▶ **Testo fornito**
Il manifesto.info, 6 luglio 2015
Dopo giorni di tensione, minacce e allarmi, la festa esplode spontanea già all’arrivo dei primi inequivoci risultati, a meno di due ore dalla chiusura dei seggi. Le strade si intasano di migliaia di persone dirette ancora una volta, come venerdì scorso, verso Syntagma, la piazza del Parlamento. Non c’è nulla di organizzato perché Alexis Tsipras alla vigilia aveva raccomandato calma e sobrietà, la stessa con la quale da ieri mattina cittadini greci di ogni età si sono messi in fila ai seggi per votare, ognuno senza chiedere all’altro come la pensasse. Quella che per una settimana li aveva disciplinatamente fatti mettere in fila ai bancomat per ritirare i 60 euro giornalieri consentiti dopo lo stop deciso dal governo o a qualche supermercato per la paura, infondata, che come in guerra prendessero a scarseggiare i viveri.

▶ **Consegna**
Elenca tutti i luoghi in cui, secondo il testo fornito, i cittadini greci si sono messi in fila.

Voci per individuare parole ed elementi:
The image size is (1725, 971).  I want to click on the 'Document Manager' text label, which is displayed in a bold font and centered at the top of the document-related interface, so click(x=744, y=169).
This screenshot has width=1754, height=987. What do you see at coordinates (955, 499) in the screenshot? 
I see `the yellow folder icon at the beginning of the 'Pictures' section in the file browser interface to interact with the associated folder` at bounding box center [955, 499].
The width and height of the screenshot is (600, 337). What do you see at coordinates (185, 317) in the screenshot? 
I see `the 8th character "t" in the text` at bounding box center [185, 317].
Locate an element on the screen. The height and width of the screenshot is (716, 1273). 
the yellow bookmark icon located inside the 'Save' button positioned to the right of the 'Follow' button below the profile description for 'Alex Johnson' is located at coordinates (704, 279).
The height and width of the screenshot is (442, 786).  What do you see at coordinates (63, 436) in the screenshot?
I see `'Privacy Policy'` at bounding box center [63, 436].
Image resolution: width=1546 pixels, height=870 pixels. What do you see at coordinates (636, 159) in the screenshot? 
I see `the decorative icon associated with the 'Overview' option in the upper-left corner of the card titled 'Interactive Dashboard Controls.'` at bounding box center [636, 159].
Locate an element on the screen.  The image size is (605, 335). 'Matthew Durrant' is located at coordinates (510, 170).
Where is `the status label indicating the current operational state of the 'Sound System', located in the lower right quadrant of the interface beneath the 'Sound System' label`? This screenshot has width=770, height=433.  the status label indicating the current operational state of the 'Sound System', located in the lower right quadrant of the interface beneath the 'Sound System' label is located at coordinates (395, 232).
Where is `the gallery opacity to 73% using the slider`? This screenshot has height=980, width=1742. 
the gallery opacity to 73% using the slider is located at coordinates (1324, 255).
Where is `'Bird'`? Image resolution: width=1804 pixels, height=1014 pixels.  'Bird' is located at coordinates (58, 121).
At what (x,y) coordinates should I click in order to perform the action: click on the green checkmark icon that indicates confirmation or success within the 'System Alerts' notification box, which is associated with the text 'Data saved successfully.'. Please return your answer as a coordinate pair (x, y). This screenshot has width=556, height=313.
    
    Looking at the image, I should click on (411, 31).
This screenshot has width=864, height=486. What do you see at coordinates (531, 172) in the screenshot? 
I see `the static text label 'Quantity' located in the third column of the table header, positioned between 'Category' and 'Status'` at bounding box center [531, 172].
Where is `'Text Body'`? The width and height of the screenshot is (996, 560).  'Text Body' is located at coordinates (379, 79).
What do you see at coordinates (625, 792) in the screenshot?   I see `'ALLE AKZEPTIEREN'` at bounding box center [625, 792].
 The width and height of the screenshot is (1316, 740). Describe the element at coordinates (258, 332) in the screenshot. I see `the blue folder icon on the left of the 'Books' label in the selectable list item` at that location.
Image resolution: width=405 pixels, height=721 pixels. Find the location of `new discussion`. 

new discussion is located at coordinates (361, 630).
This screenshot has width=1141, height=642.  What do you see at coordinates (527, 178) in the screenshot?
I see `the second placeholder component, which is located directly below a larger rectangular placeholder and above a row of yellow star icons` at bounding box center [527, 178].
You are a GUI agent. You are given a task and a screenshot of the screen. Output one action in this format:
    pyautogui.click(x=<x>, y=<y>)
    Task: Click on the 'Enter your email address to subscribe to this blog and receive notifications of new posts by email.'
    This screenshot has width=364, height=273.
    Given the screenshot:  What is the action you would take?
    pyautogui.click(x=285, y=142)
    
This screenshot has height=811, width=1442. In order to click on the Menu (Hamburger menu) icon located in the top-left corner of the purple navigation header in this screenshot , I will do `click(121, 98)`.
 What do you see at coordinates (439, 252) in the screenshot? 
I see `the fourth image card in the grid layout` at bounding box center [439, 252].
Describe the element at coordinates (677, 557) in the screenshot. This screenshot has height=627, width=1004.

▶ **Soluzione**
- ai seggi
- ai bancomat
- a qualche supermercato